Collected data:

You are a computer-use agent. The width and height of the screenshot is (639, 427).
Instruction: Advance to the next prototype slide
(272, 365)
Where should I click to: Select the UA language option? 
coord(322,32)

Work instruction: Each entry above is to be copied out exactly.

Expected answer:
You are a computer-use agent. The width and height of the screenshot is (639, 427).
Instruction: Advance to the next prototype slide
(272, 365)
Where should I click to: Select the UA language option? 
coord(322,32)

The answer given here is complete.